### Work request
Print the entire researcher profile of Gerard Quinn word for word.

Researcher Profile: Prof. Gerard Quinn
Introducing Gerard Quinn
Professor Gerard Quinn is a leading authority on international and comparative disability law and policy and is a professor of law at NUI Galway.
He directs the Centre for Disability Law and Policy at the School of Law, which was established by a grant from Atlantic Philanthropies in 2008. The Centre is a founding member of the Lifecourse Policy Research Institute at the University. He was called to the Irish Bar in 1983, and holds a masters (LL.M) and doctorate in law (SJD) from Harvard Law School as well as a BA (Political Science) and LL.B from NUI Galway.
His animating philosophy is ‘scholarship in action’ which means placing the assets of the university at the service of democratic reform processes.
In keeping with this philosophy he has undertaken many different roles outside of the academy in government, international treaty monitoring bodies and with civil society. He was director of the Irish Government’s Law Reform Commission and also a civil servant in the European Commission where he helped change EU policy on disability. He served on the Irish Government’s Commission on the Status of persons with Disabilities (1993-1996) and the Irish Human Rights Commission (2002-2012). He led the delegation of Rehabilitation International during the negotiations of the United Nations Convention on the Rights of Persons with Disabilities in New York. And he served as First Vice President of the Committee on Economic and Social Rights under a Council of Europe treaty on social rights where he developed its jurisprudence on the rights of older people as well as people with disabilities.
Gerard sits on various international advisory boards dealing with disability law and policy issues such as SOROS-Open Society Foundation (Washington, DC), the European Foundation Centre Consortium on Disability (Brussels), the European Coalition for Community Living (London) and Interights (London). He received the Presidential Award of excellence from Rehabilitation International in 2008 and in 2012 he was named by Enterprise Ireland as a ’Champion of European Research’. More recently he was appointed by President Michael D. Higgins to serve on the Council of State, which provides constitutional advice to the President.

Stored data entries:
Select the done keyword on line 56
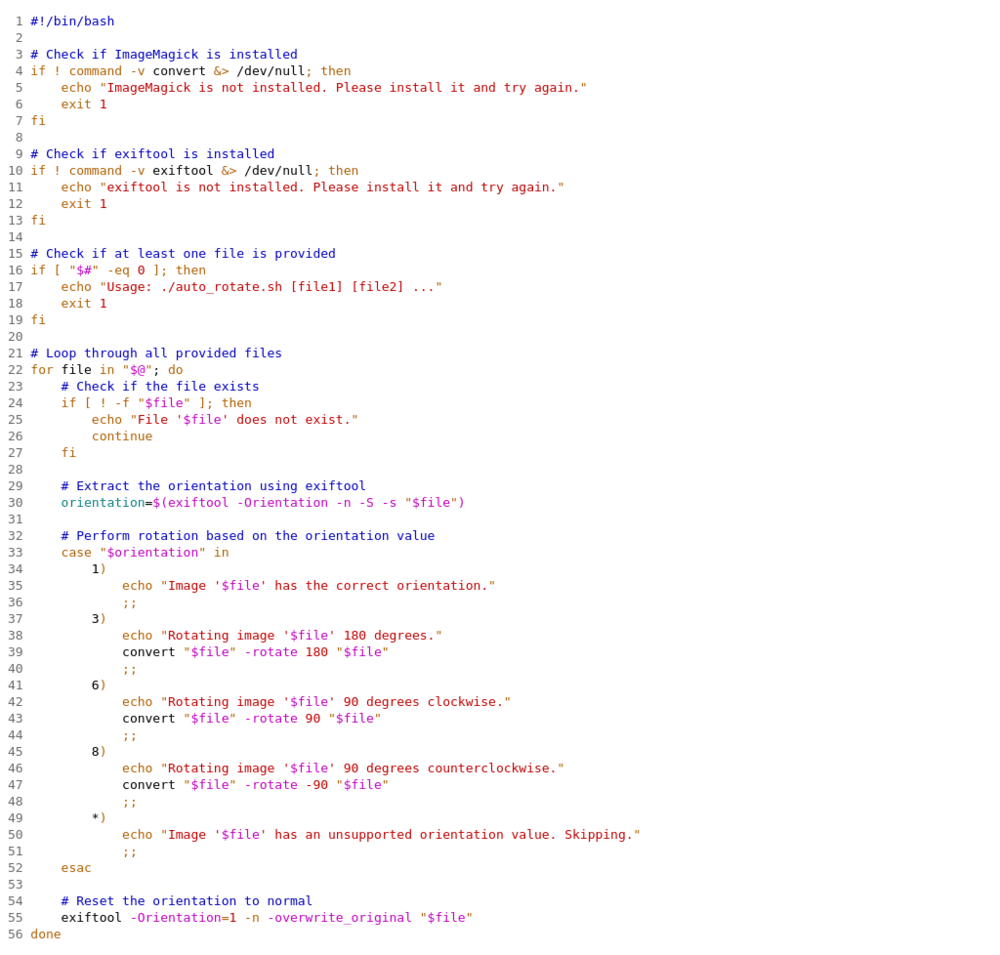The width and height of the screenshot is (1000, 955). coord(44,933)
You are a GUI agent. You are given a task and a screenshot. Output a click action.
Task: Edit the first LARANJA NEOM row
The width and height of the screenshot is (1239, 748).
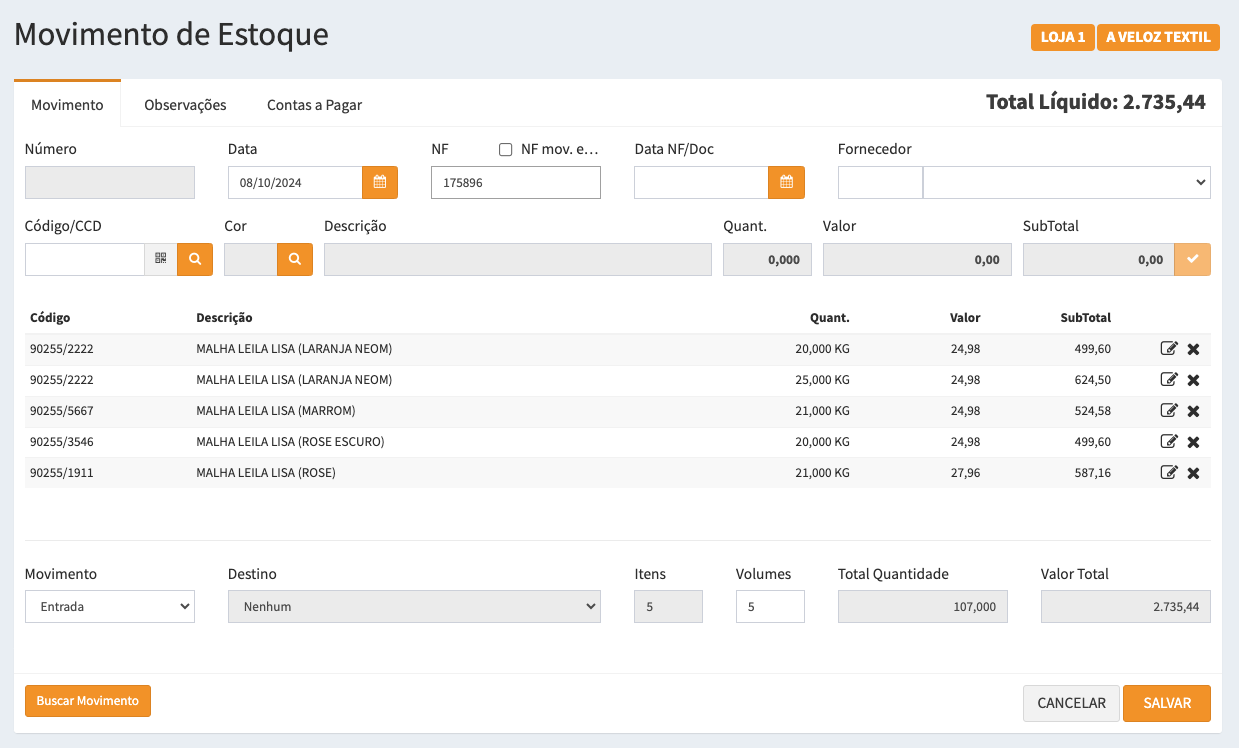[x=1168, y=349]

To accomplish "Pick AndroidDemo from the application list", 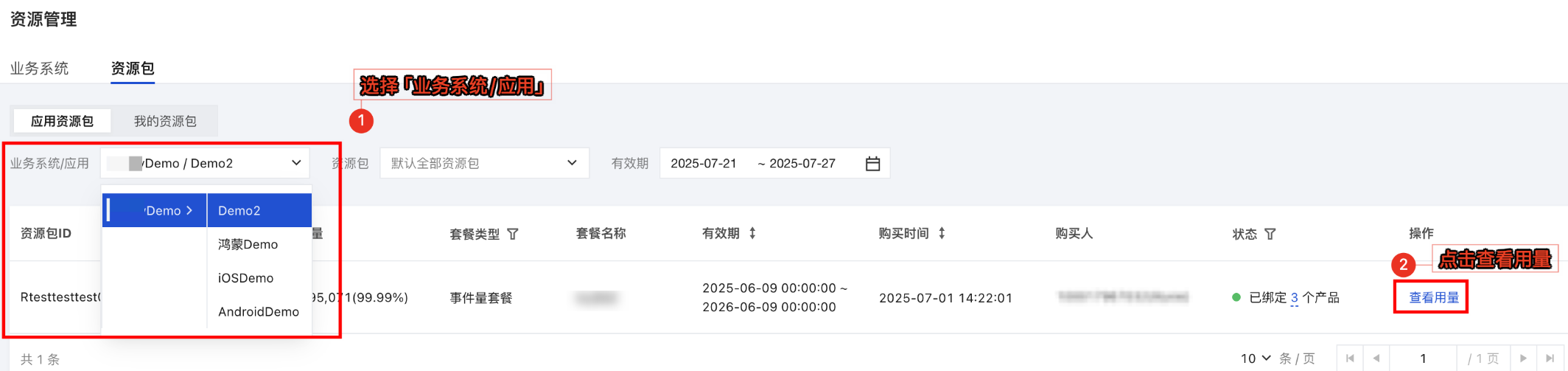I will 259,312.
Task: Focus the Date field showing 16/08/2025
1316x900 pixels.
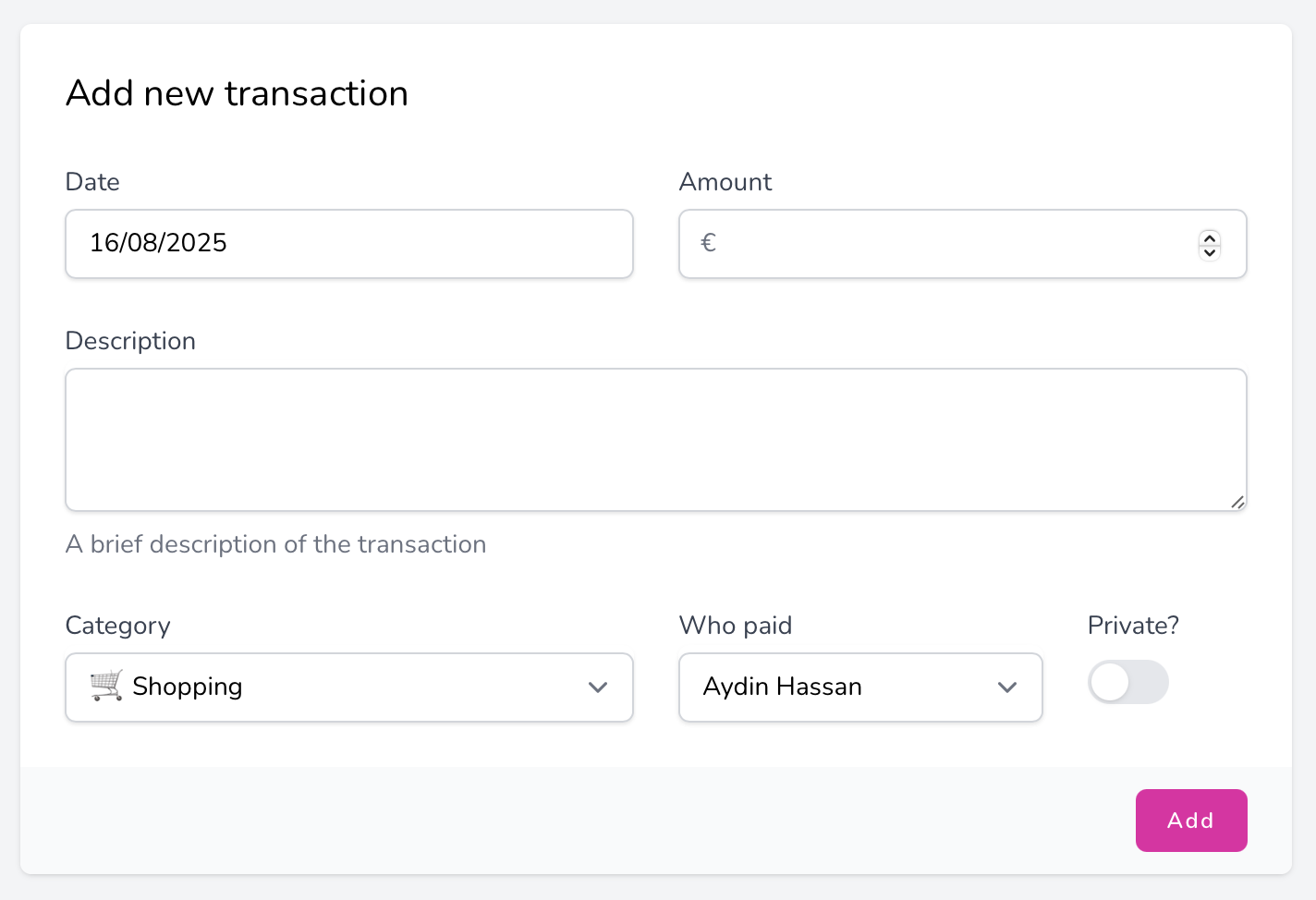Action: tap(349, 244)
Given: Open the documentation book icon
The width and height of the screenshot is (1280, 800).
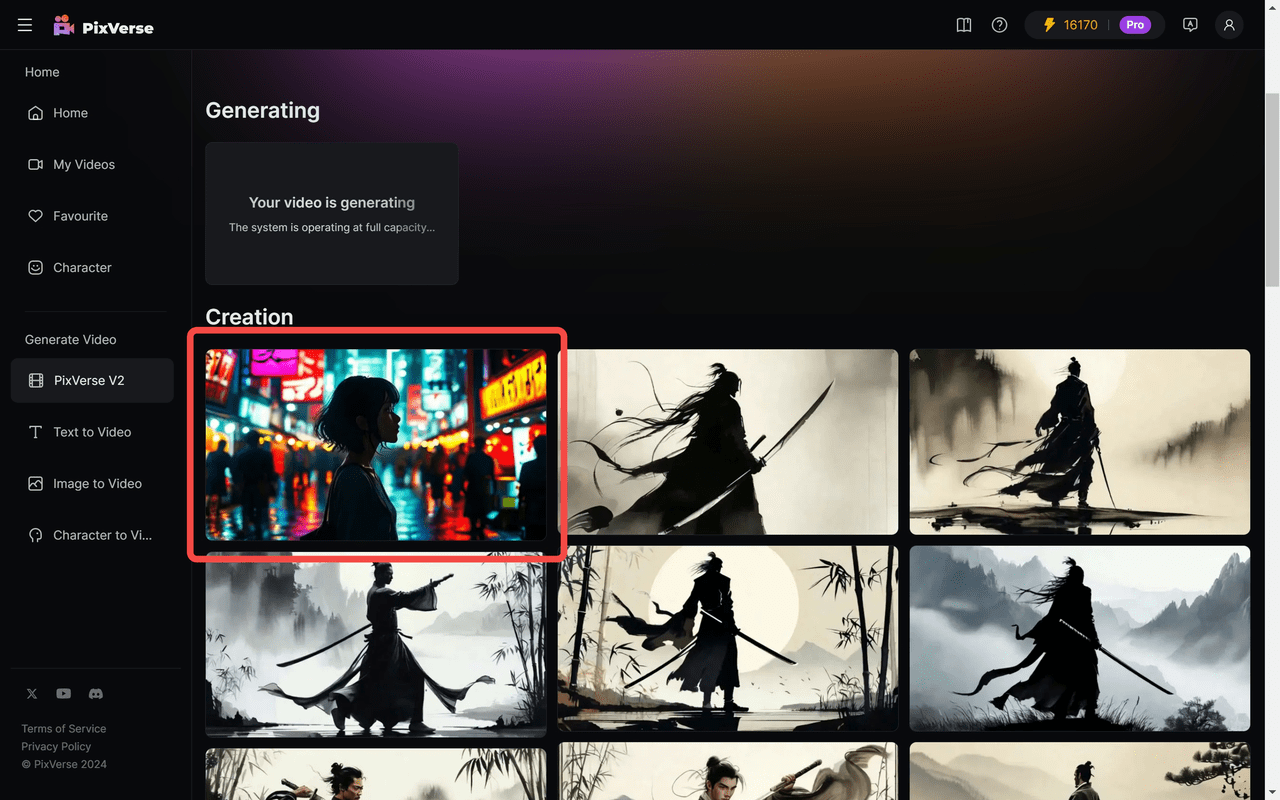Looking at the screenshot, I should point(963,24).
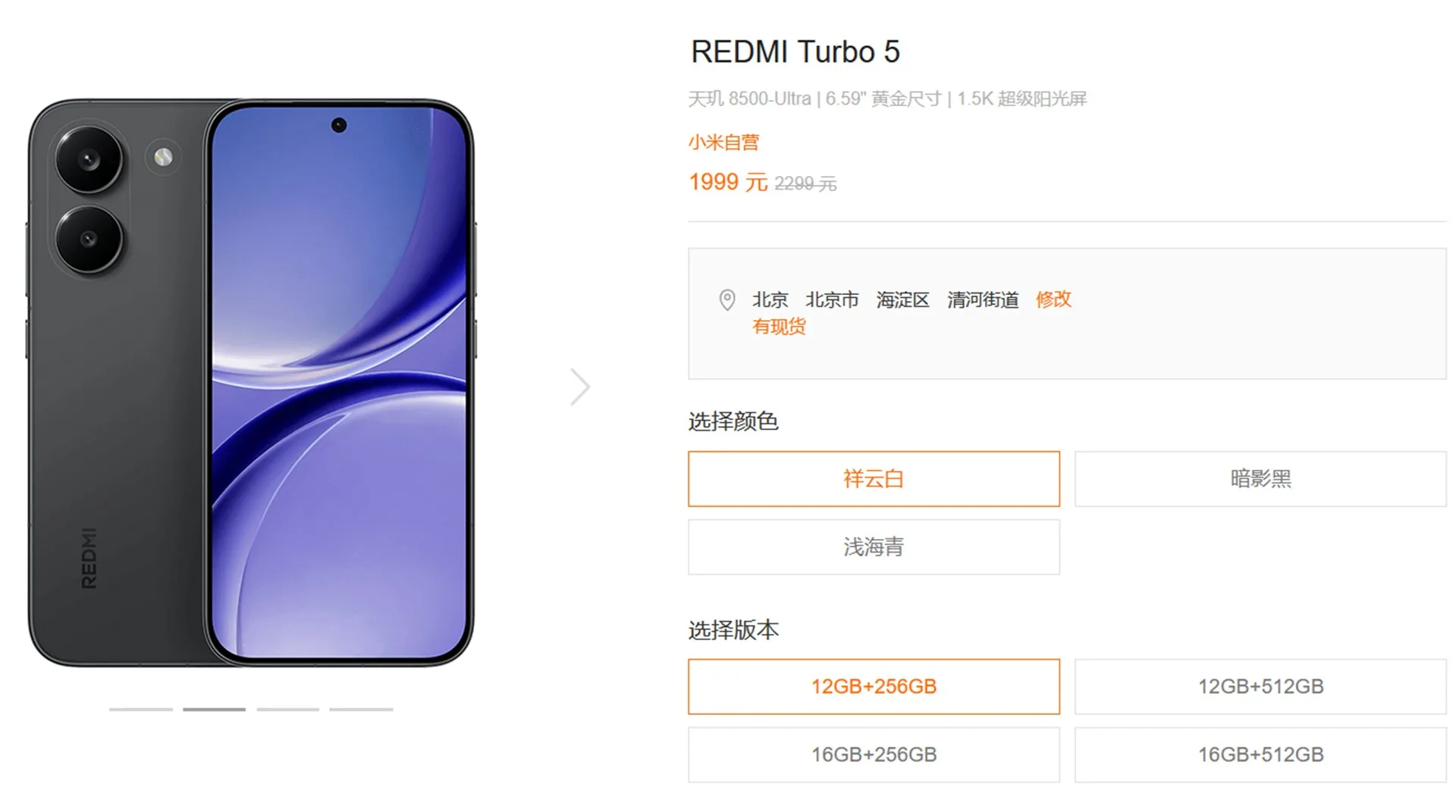The width and height of the screenshot is (1456, 812).
Task: Choose the 16GB+512GB version
Action: click(1260, 754)
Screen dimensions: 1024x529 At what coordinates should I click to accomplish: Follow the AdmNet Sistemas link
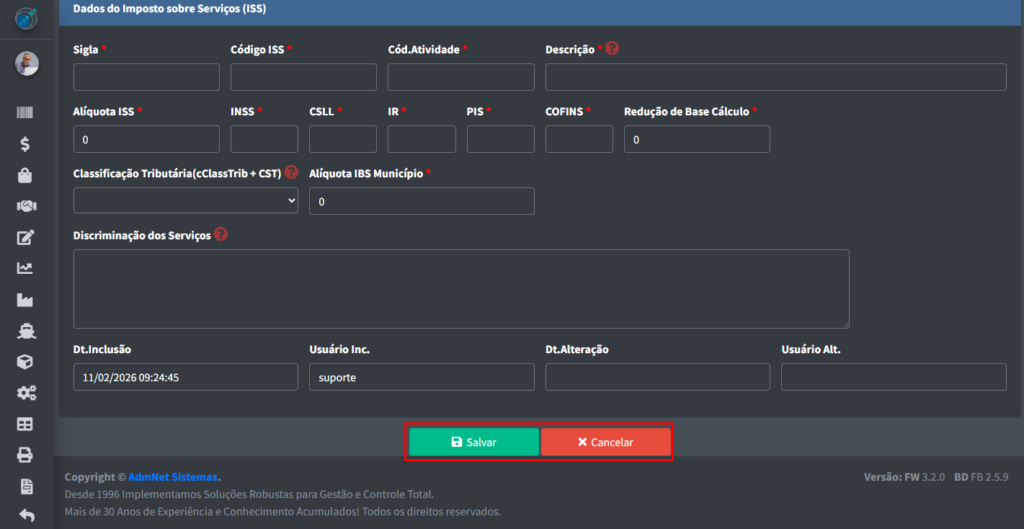[173, 477]
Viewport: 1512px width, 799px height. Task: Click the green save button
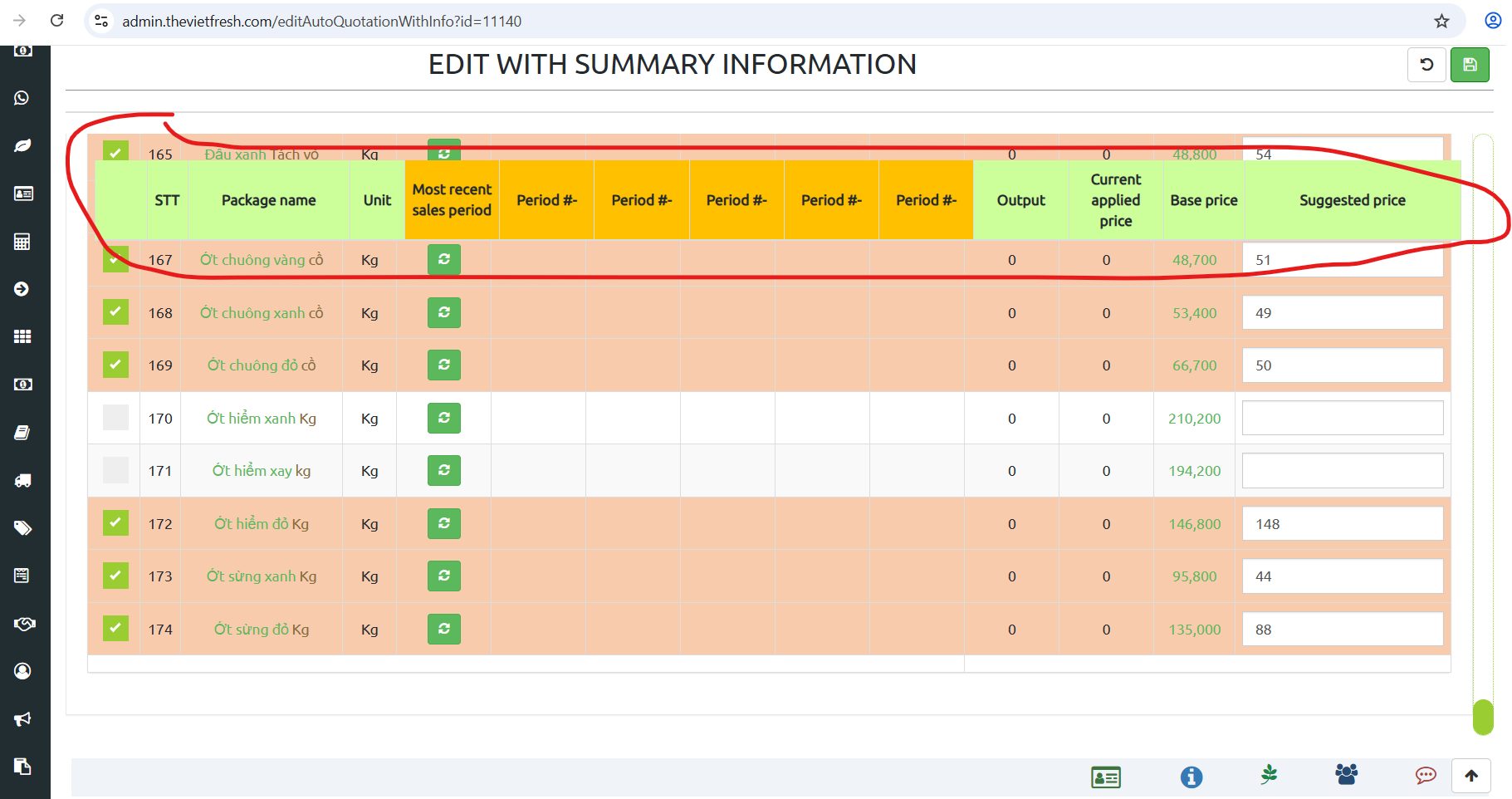pyautogui.click(x=1469, y=65)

### Result of the exercise
Researcher Profile: Prof. Gerard Quinn
Introducing Gerard Quinn
Professor Gerard Quinn is a leading authority on international and comparative disability law and policy and is a professor of law at NUI Galway.
He directs the Centre for Disability Law and Policy at the School of Law, which was established by a grant from Atlantic Philanthropies in 2008. The Centre is a founding member of the Lifecourse Policy Research Institute at the University. He was called to the Irish Bar in 1983, and holds a masters (LL.M) and doctorate in law (SJD) from Harvard Law School as well as a BA (Political Science) and LL.B from NUI Galway.
His animating philosophy is ‘scholarship in action’ which means placing the assets of the university at the service of democratic reform processes.
In keeping with this philosophy he has undertaken many different roles outside of the academy in government, international treaty monitoring bodies and with civil society. He was director of the Irish Government’s Law Reform Commission and also a civil servant in the European Commission where he helped change EU policy on disability. He served on the Irish Government’s Commission on the Status of persons with Disabilities (1993-1996) and the Irish Human Rights Commission (2002-2012). He led the delegation of Rehabilitation International during the negotiations of the United Nations Convention on the Rights of Persons with Disabilities in New York. And he served as First Vice President of the Committee on Economic and Social Rights under a Council of Europe treaty on social rights where he developed its jurisprudence on the rights of older people as well as people with disabilities.
Gerard sits on various international advisory boards dealing with disability law and policy issues such as SOROS-Open Society Foundation (Washington, DC), the European Foundation Centre Consortium on Disability (Brussels), the European Coalition for Community Living (London) and Interights (London). He received the Presidential Award of excellence from Rehabilitation International in 2008 and in 2012 he was named by Enterprise Ireland as a ’Champion of European Research’. More recently he was appointed by President Michael D. Higgins to serve on the Council of State, which provides constitutional advice to the President.